**EXERCISE SET:**
A. Reproduce the forum thread from "I'll warn you" to "has it was.", substituting "insurer" for every occurrence of "insurance company".
B. In the forum thread, what kind of floors does the company now install in its retirement communities to deal with residents' complaints about hard concrete floors?

**GIVEN PASSAGE:**
Tile on concrete is not compadible with old feet, ankles, knees, etc.


One of the things my company does is build unassisted retirement communities.  The old folks always complained about the hard concrete floors and wanted to move upstairs.  First we found that if we installed thicker carpet padding it helped with the problem.  Now we do gypcrete covered floors and it's almost a non-issue.

Matt

(post #81258, reply #15 of 42)

I'll warn you that their insurance company may throw a fit. I've known cases where the house has to be rebuilt exactly as before, down to # of doors windows, and floorplan. Double check with the insurance company before you start making too many plans.

(post #81258, reply #17 of 42)

I would be surprised of any insurance policey that had such terms.

The insurcance company has to be for the loss. Not for replacement.

Now in figuring the loss they might want to use the existing house to use in figuring the value.

"I've known cases where the house has to be rebuilt exactly as before, down to # of doors windows, and floorplan."

What if codes won't allow that house to be built with the exactly has it was.

Egress windows, size of halls and stairs, dimensions around toilets are just a few examples.

.
.
A-holes. Hey every group has to have one. And I have been elected to be the one. I should make that my tagline.

**DATA EXTRACT:**
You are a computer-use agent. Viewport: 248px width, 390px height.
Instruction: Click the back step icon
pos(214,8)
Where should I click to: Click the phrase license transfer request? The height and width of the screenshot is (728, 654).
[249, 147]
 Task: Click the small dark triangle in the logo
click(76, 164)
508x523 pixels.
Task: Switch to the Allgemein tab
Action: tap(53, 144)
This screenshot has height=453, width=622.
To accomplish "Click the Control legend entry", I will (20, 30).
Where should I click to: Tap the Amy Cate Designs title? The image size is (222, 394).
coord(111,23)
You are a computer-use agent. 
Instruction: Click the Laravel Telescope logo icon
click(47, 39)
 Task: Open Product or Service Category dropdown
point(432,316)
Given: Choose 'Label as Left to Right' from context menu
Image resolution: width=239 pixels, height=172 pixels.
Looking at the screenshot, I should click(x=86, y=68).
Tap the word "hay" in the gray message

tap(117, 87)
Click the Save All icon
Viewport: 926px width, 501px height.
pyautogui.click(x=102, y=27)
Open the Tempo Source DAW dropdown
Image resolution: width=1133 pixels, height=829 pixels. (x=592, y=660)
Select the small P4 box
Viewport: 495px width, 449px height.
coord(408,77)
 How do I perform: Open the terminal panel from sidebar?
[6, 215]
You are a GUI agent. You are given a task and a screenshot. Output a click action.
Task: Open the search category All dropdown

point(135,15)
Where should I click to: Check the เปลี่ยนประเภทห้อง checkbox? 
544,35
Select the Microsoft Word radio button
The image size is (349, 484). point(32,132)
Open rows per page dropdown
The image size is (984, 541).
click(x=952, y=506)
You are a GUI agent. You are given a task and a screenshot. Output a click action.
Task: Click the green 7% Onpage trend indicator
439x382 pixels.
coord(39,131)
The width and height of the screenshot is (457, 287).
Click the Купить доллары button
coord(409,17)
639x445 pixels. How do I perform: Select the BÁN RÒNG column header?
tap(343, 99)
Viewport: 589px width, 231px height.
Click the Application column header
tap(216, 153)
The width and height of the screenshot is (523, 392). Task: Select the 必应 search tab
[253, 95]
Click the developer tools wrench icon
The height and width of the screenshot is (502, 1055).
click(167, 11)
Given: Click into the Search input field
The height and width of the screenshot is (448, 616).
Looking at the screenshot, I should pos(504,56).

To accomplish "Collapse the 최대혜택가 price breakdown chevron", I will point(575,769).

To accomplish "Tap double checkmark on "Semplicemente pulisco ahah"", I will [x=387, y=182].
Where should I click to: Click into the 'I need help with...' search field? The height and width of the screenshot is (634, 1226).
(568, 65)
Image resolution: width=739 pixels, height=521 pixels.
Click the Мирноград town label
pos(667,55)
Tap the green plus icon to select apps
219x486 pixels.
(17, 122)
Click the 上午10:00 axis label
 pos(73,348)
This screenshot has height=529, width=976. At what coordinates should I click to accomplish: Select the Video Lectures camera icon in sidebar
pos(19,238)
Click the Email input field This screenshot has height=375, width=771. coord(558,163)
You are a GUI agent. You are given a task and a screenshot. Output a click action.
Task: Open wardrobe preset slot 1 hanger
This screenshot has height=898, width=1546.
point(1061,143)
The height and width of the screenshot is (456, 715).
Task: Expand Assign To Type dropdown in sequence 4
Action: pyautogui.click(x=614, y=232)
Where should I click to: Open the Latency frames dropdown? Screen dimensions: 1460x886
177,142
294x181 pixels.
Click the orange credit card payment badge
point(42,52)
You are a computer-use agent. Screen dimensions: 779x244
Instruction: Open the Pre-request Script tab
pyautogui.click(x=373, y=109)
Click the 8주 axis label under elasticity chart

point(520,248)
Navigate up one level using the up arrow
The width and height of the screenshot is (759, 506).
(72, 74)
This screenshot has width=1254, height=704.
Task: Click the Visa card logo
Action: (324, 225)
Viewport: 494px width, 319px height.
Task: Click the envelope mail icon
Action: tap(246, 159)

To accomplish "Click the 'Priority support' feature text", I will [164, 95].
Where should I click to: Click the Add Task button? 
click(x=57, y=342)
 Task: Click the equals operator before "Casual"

**SOLUTION SET:**
A.
I'll warn you that their insurer may throw a fit. I've known cases where the house has to be rebuilt exactly as before, down to # of doors windows, and floorplan. Double check with the insurer before you start making too many plans.

(post #81258, reply #17 of 42)

I would be surprised of any insurance policey that had such terms.

The insurcance company has to be for the loss. Not for replacement.

Now in figuring the loss they might want to use the existing house to use in figuring the value.

"I've known cases where the house has to be rebuilt exactly as before, down to # of doors windows, and floorplan."

What if codes won't allow that house to be built with the exactly has it was.

B. Gypcrete covered floors.